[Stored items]
[Start of Attachment]

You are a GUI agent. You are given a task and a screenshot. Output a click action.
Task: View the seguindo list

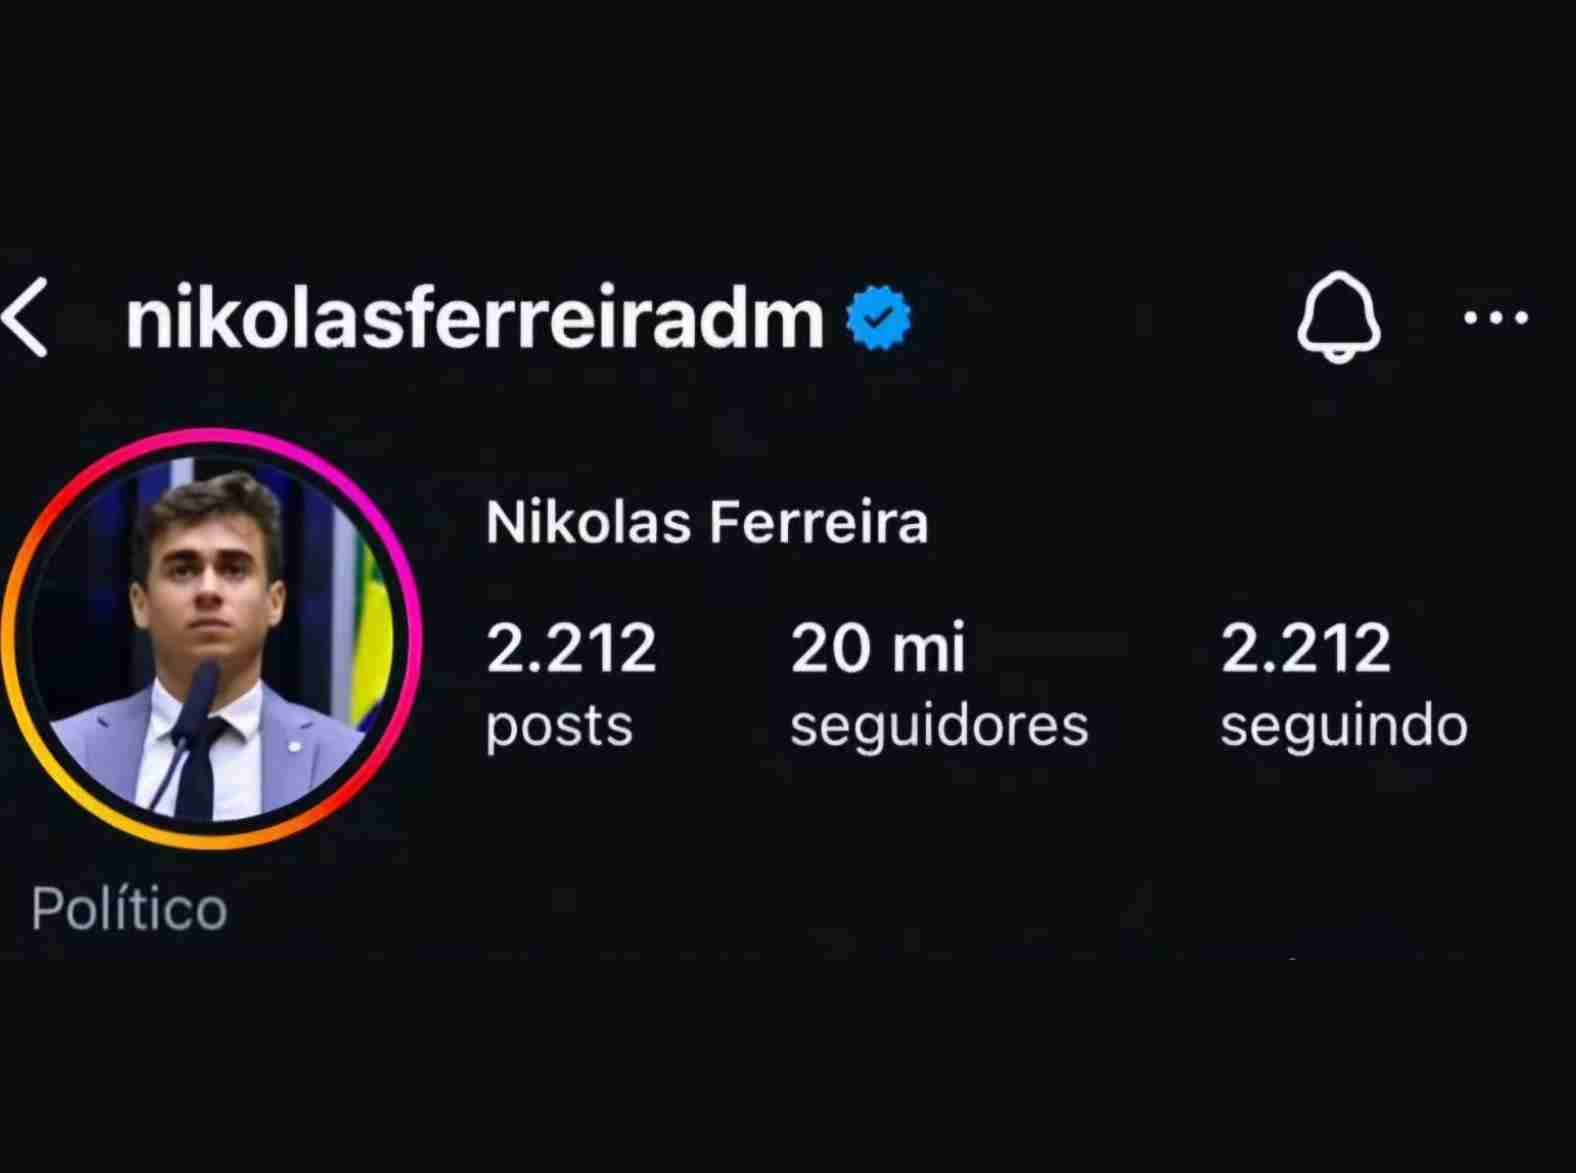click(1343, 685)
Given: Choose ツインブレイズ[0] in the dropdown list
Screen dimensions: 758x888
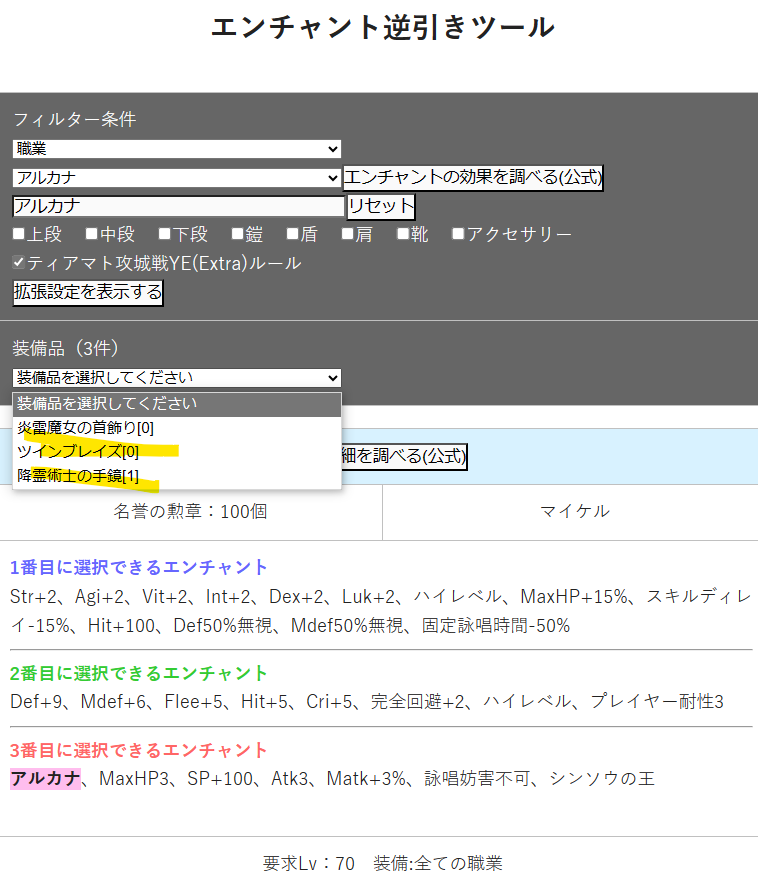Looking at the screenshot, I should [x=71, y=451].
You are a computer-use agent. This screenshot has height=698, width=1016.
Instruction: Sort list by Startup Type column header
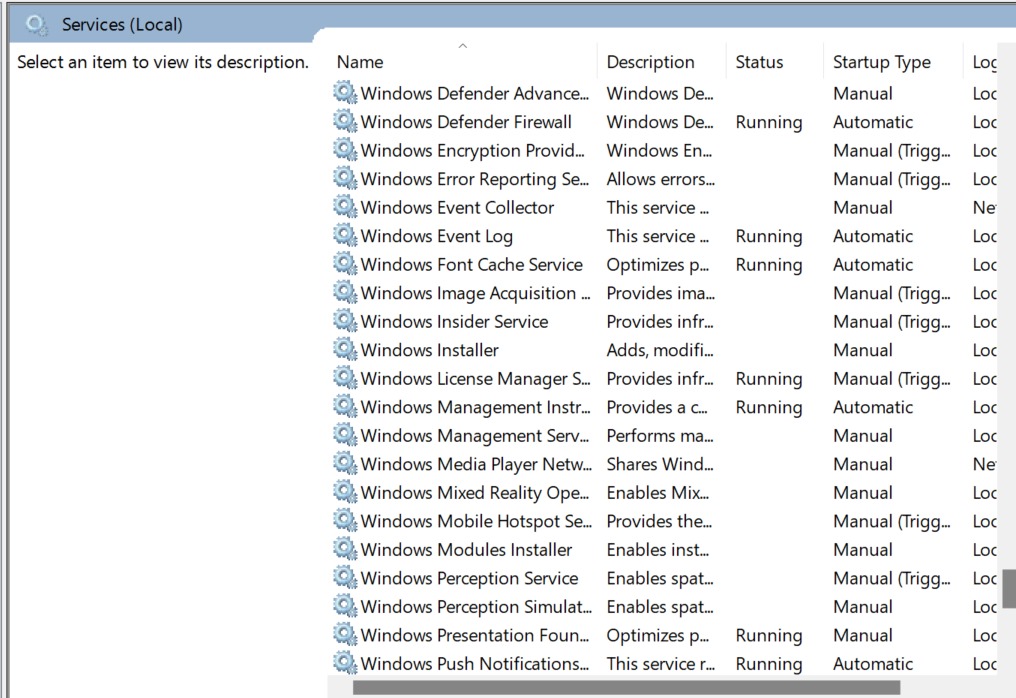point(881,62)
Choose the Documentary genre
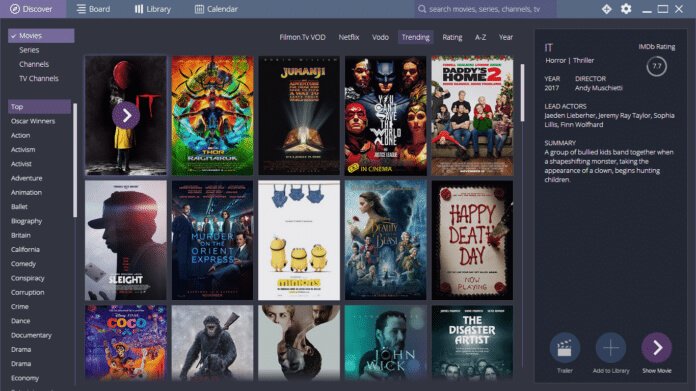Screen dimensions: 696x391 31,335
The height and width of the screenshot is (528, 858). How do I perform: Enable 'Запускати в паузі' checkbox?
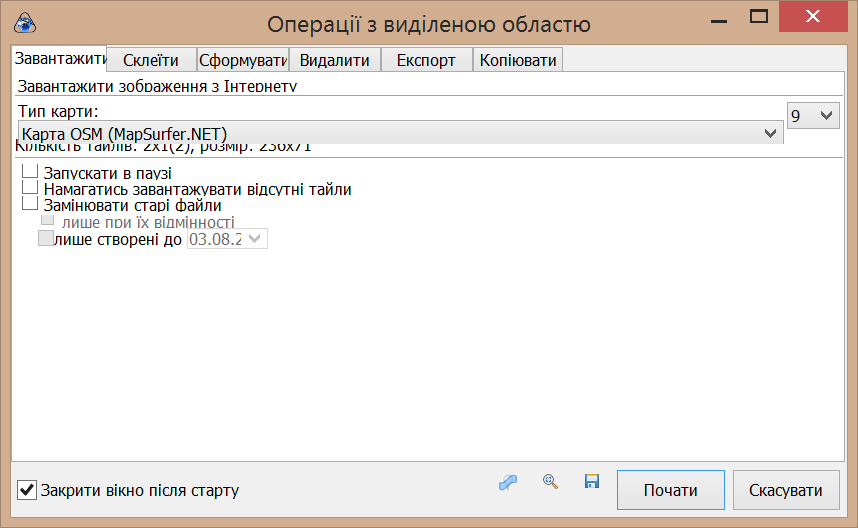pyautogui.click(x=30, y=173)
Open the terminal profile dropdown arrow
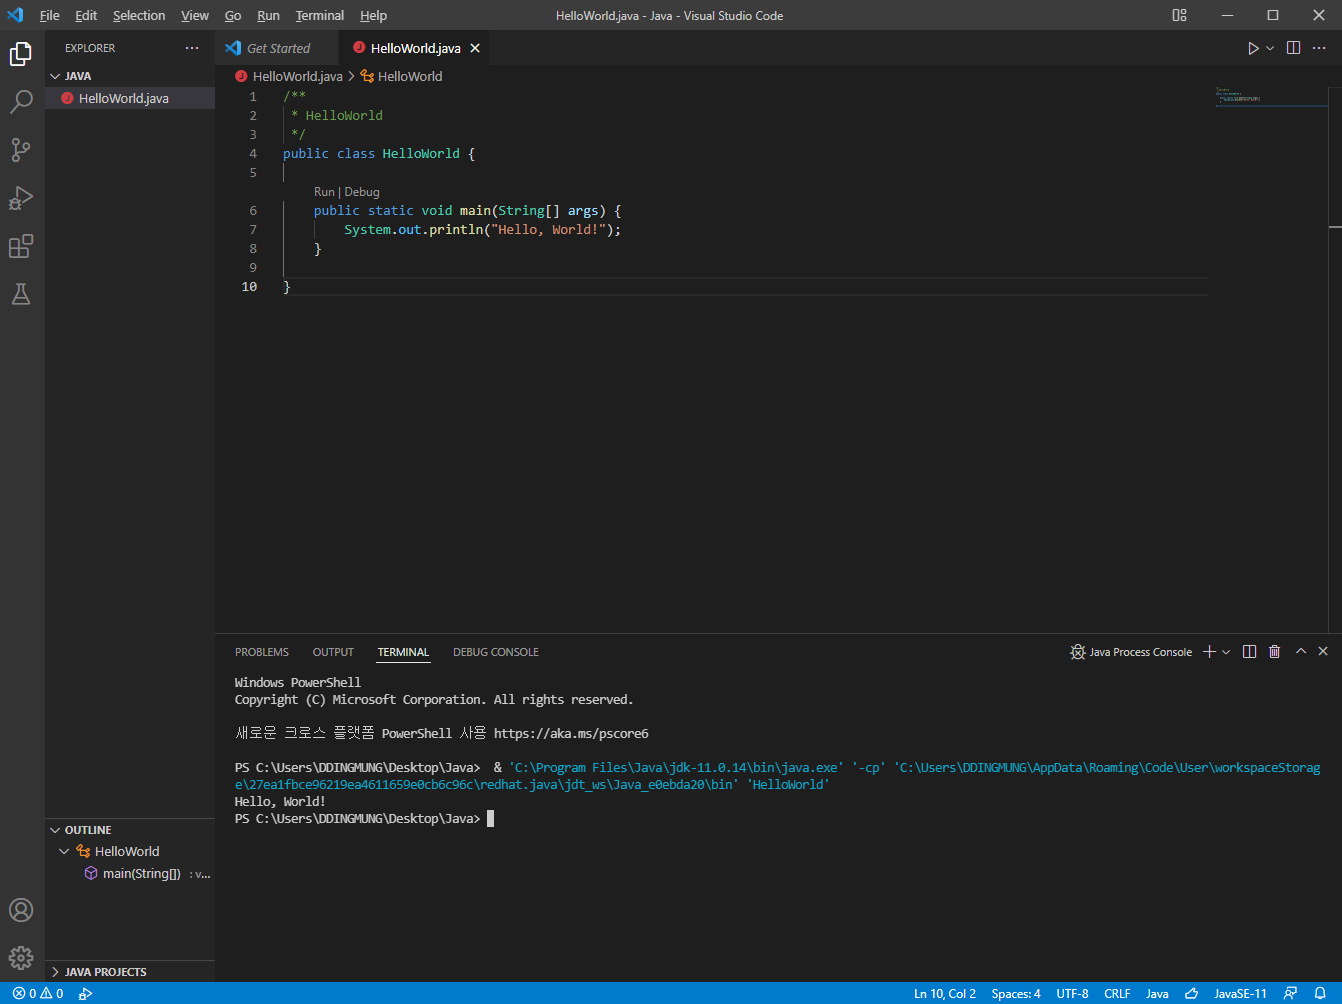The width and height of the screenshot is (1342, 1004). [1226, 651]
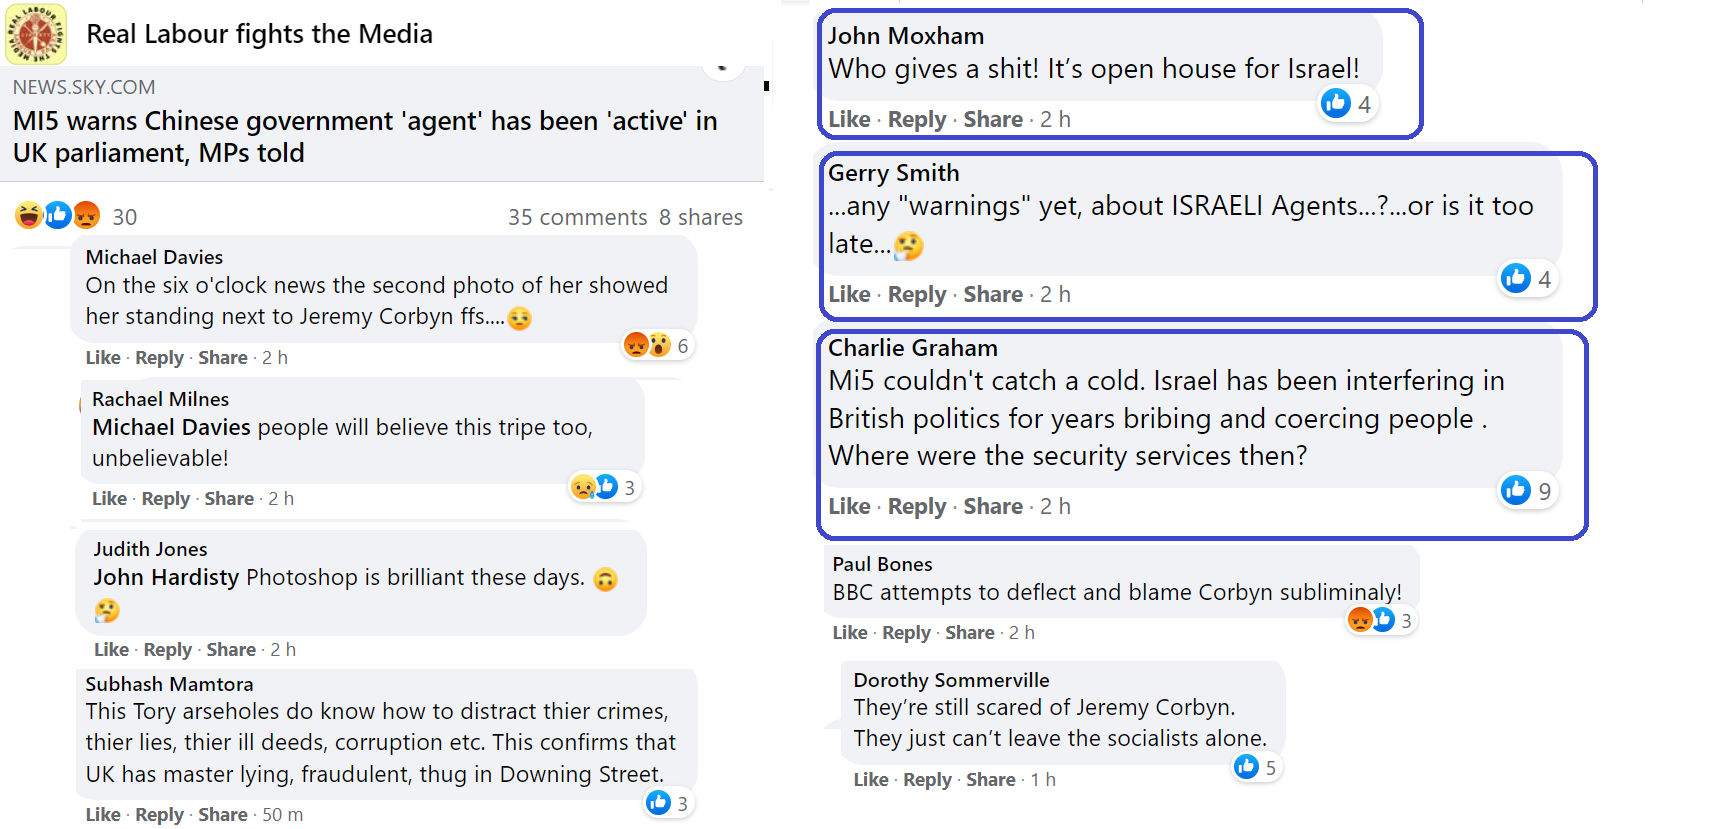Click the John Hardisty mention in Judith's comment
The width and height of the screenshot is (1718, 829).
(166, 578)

[End of Attachment]

**Work instructions**
The answer must be an exact transcription of the lines from the one containing "Task: View the seguindo list" through the last line of the records above, both included, with no pictures.

**Exercise output**
Task: View the seguindo list

click(1343, 685)
Given: Choose ツインブレイズ[0] in the dropdown list
Screen dimensions: 758x888
Looking at the screenshot, I should [x=71, y=451].
You are a computer-use agent. This screenshot has height=698, width=1016.
Instruction: Sort list by Startup Type column header
point(881,62)
Choose the Documentary genre
Screen dimensions: 696x391 31,335
The height and width of the screenshot is (528, 858). How do I perform: Enable 'Запускати в паузі' checkbox?
pyautogui.click(x=30, y=173)
Open the terminal profile dropdown arrow
The width and height of the screenshot is (1342, 1004). [1226, 651]
Click the John Hardisty mention in Judith's comment
The width and height of the screenshot is (1718, 829).
(166, 578)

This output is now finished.